- _À faire_:
Résumez en deux phrases l'extrait sur El Harhoura ci-dessous.

- _Extrait du document_:
··········

Le 29/01/2020 à 11h10

La semaine dernière, vous en souvient-il? nous déplorions ensemble, amis lecteurs, la débauche de mauvais goût qui a nom El Harhoura, du moins le long de la plage, et les multiples attentats contre la beauté commis par des maâlem Bouchaïb qui sont à l’architecture ce qu’un bocadillo est à la haute cuisine.

Ayant à ma gauche une vision de rêve (la mer, les rochers, les nuages…) et à ma droite ces monstrueuses bâtisses qui donnent envie de gifler quelqu’un, je regrettais de n'être point borgne.

Or rentré à Rabat, ma collègue R. me fit une révélation si ahurissante que je pris une semaine de réflexion –le temps de consulter quelques avocats– avant de la révéler dans ces augustes colonnes. Sachez que…

Vous m’interrompez:

– Naïf ! Tu crois nous révéler un truc inouï mais nous savons tous que ces maisons sont bâties sans autorisation sur le littoral marin (qui est inconstructible) par des gens qui ne possèdent même pas les terrains qu’ils occupent.

Quoi? Quoi?? Vous le saviez?

Et vous ne dites rien?

Nous ne disons rien?

··········

- _Données_:
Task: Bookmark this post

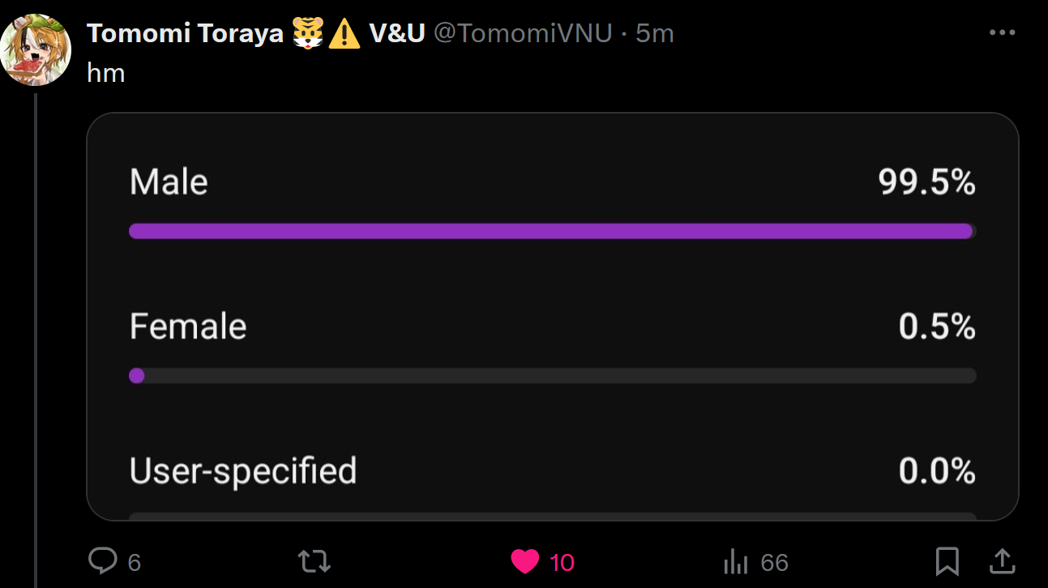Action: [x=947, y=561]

··········

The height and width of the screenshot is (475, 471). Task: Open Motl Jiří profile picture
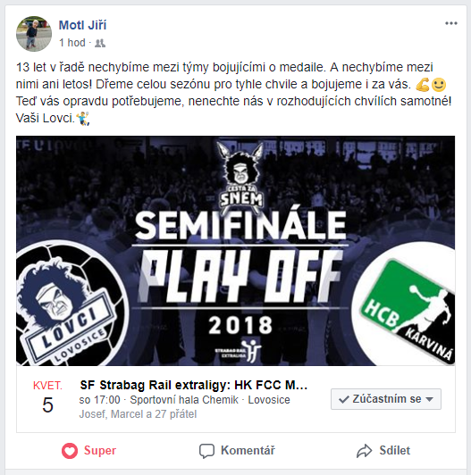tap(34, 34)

··········

- _Corrigé_:
Le narrateur rappelle qu'il déplorait la semaine précédente, avec ses lecteurs, le mauvais goût des bâtisses d'El Harhoura le long de la plage, qui s'opposent à la beauté de la mer, des rochers et des nuages. Alors qu'il s'apprête à dévoiler une révélation de sa collègue R., les lecteurs l'interrompent pour dire qu'ils savent tous que ces maisons sont bâties sans autorisation sur le littoral inconstructible par des gens qui ne possèdent pas les terrains, et il s'étonne qu'ils ne disent rien.